◆ Assignment ◆
What you return should be exactly the lines from the one containing "Responsabilité pénale et" down to the final line of the listing, with nothing else.

Records provided Start Marker

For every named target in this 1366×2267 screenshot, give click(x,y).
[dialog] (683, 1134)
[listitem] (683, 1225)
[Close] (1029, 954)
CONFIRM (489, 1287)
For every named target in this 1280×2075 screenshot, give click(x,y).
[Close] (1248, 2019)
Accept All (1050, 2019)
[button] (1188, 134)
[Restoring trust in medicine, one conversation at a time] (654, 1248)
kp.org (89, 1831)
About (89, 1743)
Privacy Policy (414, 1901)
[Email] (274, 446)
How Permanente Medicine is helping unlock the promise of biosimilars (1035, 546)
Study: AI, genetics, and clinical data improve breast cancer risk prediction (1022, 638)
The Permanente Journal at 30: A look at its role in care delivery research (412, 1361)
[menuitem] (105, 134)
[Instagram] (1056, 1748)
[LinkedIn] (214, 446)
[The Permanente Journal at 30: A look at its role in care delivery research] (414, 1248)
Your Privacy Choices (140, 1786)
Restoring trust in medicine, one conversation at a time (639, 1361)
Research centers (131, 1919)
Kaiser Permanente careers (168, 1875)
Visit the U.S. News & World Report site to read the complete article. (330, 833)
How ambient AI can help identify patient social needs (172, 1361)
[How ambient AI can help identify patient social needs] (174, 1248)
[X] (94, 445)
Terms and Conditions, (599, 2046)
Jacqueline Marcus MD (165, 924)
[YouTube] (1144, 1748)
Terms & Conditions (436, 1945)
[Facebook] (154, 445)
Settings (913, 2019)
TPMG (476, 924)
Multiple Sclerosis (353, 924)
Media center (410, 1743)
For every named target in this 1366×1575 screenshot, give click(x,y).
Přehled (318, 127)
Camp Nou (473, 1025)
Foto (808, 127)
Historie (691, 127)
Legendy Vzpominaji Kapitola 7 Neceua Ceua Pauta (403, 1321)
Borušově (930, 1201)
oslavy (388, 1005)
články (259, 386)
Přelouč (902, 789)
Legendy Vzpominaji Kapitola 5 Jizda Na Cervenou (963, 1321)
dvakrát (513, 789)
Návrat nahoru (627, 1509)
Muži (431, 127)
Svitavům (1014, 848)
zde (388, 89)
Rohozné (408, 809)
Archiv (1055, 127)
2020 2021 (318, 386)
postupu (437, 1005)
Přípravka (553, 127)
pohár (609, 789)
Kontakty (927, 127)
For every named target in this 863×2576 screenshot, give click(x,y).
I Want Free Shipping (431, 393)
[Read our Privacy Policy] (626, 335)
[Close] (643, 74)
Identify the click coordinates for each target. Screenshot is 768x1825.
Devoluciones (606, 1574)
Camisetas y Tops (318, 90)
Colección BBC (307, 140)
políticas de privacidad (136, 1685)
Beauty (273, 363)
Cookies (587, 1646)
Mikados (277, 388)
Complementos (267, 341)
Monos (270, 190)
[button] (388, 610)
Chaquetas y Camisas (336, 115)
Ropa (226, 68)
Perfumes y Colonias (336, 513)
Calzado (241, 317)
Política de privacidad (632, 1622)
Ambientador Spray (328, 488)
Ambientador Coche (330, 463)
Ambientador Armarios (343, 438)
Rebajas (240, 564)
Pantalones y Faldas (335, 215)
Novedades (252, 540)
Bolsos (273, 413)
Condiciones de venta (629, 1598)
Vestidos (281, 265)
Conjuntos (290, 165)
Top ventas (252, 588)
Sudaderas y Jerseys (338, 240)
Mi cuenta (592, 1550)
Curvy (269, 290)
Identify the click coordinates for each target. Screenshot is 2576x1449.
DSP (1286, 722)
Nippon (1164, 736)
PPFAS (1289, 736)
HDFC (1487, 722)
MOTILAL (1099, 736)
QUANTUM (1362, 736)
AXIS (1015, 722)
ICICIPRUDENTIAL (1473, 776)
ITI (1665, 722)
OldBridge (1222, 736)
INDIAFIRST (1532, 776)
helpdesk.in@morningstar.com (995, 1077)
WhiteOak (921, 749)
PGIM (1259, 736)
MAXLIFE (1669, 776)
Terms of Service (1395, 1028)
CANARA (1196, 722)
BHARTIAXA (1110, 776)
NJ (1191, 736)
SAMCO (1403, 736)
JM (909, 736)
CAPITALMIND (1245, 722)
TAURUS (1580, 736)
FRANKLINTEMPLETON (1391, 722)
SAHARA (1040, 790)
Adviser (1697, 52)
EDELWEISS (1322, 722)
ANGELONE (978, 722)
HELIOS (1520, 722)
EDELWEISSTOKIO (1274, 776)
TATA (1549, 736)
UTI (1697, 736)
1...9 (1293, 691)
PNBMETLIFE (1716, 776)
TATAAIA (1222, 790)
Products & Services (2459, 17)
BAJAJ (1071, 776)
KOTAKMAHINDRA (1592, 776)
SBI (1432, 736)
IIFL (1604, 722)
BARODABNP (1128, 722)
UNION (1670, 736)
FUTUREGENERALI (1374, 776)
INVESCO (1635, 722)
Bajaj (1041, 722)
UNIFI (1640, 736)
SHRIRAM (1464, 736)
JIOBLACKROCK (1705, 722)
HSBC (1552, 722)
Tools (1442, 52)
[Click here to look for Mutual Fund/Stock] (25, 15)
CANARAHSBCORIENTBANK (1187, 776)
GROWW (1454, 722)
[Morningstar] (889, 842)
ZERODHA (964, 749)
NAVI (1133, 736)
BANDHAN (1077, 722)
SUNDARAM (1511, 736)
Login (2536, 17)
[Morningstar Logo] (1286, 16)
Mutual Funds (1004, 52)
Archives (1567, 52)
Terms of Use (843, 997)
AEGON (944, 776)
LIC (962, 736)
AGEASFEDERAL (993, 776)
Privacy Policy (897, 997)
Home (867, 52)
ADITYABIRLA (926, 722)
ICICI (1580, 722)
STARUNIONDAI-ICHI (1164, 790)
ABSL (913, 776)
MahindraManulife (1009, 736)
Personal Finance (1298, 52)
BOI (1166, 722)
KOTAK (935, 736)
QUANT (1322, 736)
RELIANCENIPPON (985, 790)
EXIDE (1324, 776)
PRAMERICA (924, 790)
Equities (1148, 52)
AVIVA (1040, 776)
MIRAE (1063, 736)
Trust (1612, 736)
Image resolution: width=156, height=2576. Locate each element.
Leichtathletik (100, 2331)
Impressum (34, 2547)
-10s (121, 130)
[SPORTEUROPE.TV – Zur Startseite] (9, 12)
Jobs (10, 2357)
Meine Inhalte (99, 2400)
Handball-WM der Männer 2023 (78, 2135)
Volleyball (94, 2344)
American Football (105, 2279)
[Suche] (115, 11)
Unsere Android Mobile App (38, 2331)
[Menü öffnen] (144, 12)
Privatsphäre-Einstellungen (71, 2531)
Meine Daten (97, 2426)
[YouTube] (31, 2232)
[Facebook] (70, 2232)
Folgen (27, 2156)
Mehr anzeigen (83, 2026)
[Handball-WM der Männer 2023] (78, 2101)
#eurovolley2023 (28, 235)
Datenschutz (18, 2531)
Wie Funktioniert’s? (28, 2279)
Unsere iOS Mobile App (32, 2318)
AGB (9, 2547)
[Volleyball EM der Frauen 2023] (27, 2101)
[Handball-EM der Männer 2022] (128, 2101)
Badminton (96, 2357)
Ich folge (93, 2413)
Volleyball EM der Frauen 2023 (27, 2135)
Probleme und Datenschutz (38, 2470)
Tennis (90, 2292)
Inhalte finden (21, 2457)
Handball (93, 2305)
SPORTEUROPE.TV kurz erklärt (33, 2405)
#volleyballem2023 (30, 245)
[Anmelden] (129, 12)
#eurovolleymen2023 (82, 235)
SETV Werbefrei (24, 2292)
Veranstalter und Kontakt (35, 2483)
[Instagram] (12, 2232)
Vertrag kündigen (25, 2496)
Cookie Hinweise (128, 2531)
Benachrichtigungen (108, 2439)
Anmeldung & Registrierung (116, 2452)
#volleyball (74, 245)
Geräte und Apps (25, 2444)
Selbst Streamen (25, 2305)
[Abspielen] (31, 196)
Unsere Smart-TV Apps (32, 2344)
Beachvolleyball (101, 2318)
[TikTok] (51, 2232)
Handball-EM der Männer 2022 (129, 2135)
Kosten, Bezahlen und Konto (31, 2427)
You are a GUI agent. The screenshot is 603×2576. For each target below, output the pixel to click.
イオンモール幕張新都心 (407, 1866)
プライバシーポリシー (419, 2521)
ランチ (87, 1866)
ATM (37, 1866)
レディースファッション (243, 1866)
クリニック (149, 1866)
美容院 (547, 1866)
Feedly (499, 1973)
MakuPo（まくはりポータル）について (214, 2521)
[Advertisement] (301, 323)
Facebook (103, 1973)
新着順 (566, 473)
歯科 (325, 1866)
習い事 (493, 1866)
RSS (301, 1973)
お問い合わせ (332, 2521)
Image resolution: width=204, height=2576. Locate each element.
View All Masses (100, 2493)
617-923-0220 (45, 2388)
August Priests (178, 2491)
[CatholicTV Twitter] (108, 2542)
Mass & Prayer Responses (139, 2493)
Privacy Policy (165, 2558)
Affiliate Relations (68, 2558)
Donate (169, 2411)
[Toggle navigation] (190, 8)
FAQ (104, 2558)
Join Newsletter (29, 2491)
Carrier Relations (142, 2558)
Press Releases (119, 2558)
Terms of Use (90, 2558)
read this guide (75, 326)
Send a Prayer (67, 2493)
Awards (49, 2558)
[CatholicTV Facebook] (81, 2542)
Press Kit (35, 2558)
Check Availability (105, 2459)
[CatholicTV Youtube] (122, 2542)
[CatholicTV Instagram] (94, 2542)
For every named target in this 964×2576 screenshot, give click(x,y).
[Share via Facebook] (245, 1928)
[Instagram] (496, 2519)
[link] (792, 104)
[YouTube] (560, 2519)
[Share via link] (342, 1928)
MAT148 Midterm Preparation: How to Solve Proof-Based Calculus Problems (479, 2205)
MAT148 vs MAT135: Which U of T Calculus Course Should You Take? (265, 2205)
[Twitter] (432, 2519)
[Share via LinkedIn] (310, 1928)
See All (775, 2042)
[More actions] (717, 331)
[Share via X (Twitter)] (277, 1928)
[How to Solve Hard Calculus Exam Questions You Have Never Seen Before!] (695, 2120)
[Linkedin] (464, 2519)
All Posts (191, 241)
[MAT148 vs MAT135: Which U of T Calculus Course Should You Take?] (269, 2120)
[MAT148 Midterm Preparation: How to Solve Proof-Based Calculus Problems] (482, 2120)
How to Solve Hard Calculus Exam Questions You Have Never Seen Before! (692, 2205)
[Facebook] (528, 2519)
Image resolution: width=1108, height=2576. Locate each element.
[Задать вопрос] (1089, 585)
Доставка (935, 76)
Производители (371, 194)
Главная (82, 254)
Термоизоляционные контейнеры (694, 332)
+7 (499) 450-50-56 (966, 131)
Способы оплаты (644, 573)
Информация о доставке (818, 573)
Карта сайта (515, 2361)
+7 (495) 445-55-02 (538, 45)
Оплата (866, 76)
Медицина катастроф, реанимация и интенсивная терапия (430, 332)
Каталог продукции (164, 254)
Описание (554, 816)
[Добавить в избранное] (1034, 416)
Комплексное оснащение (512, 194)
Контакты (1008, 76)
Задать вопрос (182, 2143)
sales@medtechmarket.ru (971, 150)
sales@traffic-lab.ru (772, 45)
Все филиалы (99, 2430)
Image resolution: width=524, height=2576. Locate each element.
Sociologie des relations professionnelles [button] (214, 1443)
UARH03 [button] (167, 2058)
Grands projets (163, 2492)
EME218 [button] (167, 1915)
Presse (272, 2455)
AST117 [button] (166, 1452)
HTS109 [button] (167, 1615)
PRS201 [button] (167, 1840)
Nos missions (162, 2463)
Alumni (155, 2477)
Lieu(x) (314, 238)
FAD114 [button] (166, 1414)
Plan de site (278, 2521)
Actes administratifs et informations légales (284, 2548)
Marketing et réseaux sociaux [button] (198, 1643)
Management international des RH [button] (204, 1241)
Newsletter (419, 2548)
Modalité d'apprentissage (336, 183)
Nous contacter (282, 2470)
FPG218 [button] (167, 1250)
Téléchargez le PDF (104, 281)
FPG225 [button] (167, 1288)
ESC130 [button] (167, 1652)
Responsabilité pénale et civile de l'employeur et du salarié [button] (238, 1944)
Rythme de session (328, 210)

Records provided End Marker

◆ Solution for this task ◆
Responsabilité pénale et civile de l'employeur et du salarié [button] (238, 1944)
Rythme de session (328, 210)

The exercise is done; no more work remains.